------ DATA SHOWN ------

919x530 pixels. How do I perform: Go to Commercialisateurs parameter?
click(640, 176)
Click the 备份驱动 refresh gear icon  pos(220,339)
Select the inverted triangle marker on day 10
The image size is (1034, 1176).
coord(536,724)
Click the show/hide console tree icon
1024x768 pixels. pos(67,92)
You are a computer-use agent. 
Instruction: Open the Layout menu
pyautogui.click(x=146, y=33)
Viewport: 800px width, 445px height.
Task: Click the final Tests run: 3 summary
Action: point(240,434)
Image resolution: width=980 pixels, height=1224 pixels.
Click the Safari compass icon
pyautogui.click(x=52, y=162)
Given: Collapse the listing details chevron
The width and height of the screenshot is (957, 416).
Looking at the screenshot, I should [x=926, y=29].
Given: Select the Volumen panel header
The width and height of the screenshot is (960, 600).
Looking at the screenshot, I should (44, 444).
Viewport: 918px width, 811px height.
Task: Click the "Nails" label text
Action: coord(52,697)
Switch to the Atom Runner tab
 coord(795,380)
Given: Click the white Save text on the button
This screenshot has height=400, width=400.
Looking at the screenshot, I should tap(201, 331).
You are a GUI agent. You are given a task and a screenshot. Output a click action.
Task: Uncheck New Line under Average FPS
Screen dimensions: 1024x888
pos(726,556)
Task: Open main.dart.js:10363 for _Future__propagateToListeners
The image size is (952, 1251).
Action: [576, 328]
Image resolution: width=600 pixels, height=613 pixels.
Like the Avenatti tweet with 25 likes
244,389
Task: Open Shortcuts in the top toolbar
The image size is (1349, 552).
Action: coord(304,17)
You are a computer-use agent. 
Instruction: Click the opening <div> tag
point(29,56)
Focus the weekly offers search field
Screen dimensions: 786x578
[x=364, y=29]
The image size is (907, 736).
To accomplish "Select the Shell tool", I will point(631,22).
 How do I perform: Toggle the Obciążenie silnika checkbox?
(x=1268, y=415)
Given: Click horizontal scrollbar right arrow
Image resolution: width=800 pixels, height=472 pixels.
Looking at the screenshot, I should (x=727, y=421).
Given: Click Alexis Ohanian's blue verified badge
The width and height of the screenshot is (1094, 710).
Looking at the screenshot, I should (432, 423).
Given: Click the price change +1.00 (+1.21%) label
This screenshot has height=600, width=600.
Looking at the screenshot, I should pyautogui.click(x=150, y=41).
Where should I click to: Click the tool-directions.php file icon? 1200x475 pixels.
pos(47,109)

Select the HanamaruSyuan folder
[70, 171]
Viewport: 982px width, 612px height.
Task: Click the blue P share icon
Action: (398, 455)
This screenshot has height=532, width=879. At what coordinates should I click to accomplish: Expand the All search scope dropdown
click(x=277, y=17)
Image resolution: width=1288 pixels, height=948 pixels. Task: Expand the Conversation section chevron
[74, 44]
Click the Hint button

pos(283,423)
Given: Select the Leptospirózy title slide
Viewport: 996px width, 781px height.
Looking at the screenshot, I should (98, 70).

------

• PROBLEM REQUIREMENTS
Retype the material above exactly as given.

• EXPECTED ANSWER
919x530 pixels. How do I perform: Go to Commercialisateurs parameter?
click(640, 176)
Click the 备份驱动 refresh gear icon  pos(220,339)
Select the inverted triangle marker on day 10
The image size is (1034, 1176).
coord(536,724)
Click the show/hide console tree icon
1024x768 pixels. pos(67,92)
You are a computer-use agent. 
Instruction: Open the Layout menu
pyautogui.click(x=146, y=33)
Viewport: 800px width, 445px height.
Task: Click the final Tests run: 3 summary
Action: point(240,434)
Image resolution: width=980 pixels, height=1224 pixels.
Click the Safari compass icon
pyautogui.click(x=52, y=162)
Given: Collapse the listing details chevron
The width and height of the screenshot is (957, 416).
Looking at the screenshot, I should [x=926, y=29].
Given: Select the Volumen panel header
The width and height of the screenshot is (960, 600).
Looking at the screenshot, I should (44, 444).
Viewport: 918px width, 811px height.
Task: Click the "Nails" label text
Action: coord(52,697)
Switch to the Atom Runner tab
 coord(795,380)
Given: Click the white Save text on the button
This screenshot has height=400, width=400.
Looking at the screenshot, I should tap(201, 331).
You are a GUI agent. You are given a task and a screenshot. Output a click action.
Task: Uncheck New Line under Average FPS
Screen dimensions: 1024x888
pos(726,556)
Task: Open main.dart.js:10363 for _Future__propagateToListeners
The image size is (952, 1251).
Action: [576, 328]
Image resolution: width=600 pixels, height=613 pixels.
Like the Avenatti tweet with 25 likes
244,389
Task: Open Shortcuts in the top toolbar
The image size is (1349, 552).
Action: coord(304,17)
You are a computer-use agent. 
Instruction: Click the opening <div> tag
point(29,56)
Focus the weekly offers search field
Screen dimensions: 786x578
[x=364, y=29]
The image size is (907, 736).
To accomplish "Select the Shell tool", I will point(631,22).
 How do I perform: Toggle the Obciążenie silnika checkbox?
(x=1268, y=415)
Given: Click horizontal scrollbar right arrow
Image resolution: width=800 pixels, height=472 pixels.
Looking at the screenshot, I should (x=727, y=421).
Given: Click Alexis Ohanian's blue verified badge
The width and height of the screenshot is (1094, 710).
Looking at the screenshot, I should (432, 423).
Given: Click the price change +1.00 (+1.21%) label
This screenshot has height=600, width=600.
Looking at the screenshot, I should pyautogui.click(x=150, y=41).
Where should I click to: Click the tool-directions.php file icon? 1200x475 pixels.
pos(47,109)

Select the HanamaruSyuan folder
[70, 171]
Viewport: 982px width, 612px height.
Task: Click the blue P share icon
Action: (398, 455)
This screenshot has height=532, width=879. At what coordinates should I click to accomplish: Expand the All search scope dropdown
click(x=277, y=17)
Image resolution: width=1288 pixels, height=948 pixels. Task: Expand the Conversation section chevron
[74, 44]
Click the Hint button

pos(283,423)
Given: Select the Leptospirózy title slide
Viewport: 996px width, 781px height.
Looking at the screenshot, I should (98, 70).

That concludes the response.